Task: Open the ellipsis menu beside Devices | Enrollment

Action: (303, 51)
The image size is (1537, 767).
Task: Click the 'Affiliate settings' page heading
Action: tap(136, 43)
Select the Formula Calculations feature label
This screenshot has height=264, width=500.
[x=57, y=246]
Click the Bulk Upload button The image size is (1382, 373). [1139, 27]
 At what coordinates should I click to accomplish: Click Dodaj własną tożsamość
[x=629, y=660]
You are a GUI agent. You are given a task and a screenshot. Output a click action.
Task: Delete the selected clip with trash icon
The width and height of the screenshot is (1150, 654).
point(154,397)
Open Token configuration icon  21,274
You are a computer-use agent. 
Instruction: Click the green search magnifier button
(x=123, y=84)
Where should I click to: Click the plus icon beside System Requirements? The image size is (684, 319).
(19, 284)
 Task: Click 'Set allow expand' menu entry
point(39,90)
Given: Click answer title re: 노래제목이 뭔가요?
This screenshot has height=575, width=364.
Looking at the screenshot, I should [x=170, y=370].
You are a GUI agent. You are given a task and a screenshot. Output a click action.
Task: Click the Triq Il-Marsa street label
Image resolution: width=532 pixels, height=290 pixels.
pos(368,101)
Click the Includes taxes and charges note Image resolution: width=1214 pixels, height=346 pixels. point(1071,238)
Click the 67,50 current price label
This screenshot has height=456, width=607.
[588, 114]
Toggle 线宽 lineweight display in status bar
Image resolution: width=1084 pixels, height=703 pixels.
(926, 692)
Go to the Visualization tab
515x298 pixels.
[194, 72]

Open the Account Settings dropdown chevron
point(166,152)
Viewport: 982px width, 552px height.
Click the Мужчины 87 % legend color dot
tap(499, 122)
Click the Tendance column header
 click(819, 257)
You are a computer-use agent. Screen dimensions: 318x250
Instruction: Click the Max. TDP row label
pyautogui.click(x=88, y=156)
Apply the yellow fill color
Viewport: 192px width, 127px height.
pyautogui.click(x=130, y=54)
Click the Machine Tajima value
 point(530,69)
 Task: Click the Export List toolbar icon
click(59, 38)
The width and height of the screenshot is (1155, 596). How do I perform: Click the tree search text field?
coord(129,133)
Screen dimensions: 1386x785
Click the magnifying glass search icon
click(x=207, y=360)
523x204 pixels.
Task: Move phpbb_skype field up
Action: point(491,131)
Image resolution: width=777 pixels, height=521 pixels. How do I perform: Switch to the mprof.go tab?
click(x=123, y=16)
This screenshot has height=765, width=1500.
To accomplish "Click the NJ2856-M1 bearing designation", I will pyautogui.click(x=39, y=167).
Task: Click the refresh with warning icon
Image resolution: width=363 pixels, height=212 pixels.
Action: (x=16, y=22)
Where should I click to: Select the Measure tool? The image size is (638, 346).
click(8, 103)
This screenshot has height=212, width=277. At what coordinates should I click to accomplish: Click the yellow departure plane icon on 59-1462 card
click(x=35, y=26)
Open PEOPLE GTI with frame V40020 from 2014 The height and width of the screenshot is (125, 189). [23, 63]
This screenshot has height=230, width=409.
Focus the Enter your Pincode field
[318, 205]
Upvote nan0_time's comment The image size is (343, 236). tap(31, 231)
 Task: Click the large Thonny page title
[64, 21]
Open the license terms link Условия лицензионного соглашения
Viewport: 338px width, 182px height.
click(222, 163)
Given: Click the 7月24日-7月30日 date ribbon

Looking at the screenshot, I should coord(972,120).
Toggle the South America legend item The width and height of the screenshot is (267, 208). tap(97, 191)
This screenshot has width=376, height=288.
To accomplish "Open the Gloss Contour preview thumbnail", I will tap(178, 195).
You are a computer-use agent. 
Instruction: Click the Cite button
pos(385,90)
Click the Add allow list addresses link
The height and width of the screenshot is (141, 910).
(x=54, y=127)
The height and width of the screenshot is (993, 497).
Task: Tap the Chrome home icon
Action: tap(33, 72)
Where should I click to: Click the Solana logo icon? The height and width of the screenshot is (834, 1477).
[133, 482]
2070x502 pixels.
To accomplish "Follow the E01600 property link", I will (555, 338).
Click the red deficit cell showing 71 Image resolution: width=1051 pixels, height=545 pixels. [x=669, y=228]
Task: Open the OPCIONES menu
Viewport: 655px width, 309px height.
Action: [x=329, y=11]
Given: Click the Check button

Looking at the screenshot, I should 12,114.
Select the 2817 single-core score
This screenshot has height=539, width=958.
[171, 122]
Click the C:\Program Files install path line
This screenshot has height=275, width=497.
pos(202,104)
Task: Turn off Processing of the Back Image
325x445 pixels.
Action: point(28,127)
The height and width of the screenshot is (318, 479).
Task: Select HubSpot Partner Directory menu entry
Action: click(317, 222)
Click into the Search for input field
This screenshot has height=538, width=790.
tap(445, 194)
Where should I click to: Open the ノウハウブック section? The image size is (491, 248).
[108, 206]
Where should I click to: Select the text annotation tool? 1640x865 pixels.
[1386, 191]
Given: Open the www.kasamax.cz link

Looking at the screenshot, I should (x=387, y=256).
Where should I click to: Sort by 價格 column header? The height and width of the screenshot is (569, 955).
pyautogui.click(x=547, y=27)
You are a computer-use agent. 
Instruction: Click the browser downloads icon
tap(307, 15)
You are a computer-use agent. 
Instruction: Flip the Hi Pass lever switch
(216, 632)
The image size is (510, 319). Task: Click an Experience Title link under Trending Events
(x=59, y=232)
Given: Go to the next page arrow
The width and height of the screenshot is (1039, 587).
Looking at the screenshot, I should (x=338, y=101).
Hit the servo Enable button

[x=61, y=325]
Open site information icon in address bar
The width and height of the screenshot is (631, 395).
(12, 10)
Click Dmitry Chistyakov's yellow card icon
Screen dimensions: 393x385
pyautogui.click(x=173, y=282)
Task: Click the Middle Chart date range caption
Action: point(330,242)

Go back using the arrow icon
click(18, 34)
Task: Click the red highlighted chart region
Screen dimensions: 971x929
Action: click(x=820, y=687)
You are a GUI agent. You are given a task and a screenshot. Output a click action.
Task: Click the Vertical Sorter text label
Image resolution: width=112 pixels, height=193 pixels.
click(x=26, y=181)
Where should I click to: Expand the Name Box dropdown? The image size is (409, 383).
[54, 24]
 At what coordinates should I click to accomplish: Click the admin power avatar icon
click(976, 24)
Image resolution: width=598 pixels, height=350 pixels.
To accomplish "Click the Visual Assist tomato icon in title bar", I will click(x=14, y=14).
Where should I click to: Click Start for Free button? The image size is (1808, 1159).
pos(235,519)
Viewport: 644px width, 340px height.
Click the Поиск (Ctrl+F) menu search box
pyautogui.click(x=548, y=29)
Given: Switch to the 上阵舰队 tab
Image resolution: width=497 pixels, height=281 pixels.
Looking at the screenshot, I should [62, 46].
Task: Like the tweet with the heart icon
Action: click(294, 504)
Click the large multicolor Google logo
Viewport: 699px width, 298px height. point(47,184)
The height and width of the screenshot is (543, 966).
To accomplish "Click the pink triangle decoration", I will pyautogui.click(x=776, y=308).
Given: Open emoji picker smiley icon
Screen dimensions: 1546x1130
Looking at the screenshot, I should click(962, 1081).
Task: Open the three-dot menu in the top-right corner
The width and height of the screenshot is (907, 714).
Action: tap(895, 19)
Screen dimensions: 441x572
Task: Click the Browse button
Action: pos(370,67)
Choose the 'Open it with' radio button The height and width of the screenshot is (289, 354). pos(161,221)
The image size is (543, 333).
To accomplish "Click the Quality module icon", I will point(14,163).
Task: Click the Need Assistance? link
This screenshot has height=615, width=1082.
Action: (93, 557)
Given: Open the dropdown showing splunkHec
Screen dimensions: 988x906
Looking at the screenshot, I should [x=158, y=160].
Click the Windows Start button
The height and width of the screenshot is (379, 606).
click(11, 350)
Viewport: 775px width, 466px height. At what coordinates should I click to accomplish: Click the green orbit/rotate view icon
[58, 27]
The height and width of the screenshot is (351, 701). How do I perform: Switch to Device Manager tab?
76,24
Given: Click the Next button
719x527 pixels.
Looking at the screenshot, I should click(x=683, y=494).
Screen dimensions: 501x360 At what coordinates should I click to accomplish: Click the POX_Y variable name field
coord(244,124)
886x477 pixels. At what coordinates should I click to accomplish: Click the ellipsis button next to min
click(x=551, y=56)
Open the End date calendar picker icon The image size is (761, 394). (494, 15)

=====

Your instructions —
Report every line of the preceding listing where the string "will" occurs.

Completed task —
To accomplish "Click the NJ2856-M1 bearing designation", I will pyautogui.click(x=39, y=167).
To accomplish "Open the Gloss Contour preview thumbnail", I will tap(178, 195).
To accomplish "Follow the E01600 property link", I will (555, 338).
To accomplish "Click the Visual Assist tomato icon in title bar", I will click(x=14, y=14).
To accomplish "Click the pink triangle decoration", I will pyautogui.click(x=776, y=308).
To accomplish "Click the Quality module icon", I will point(14,163).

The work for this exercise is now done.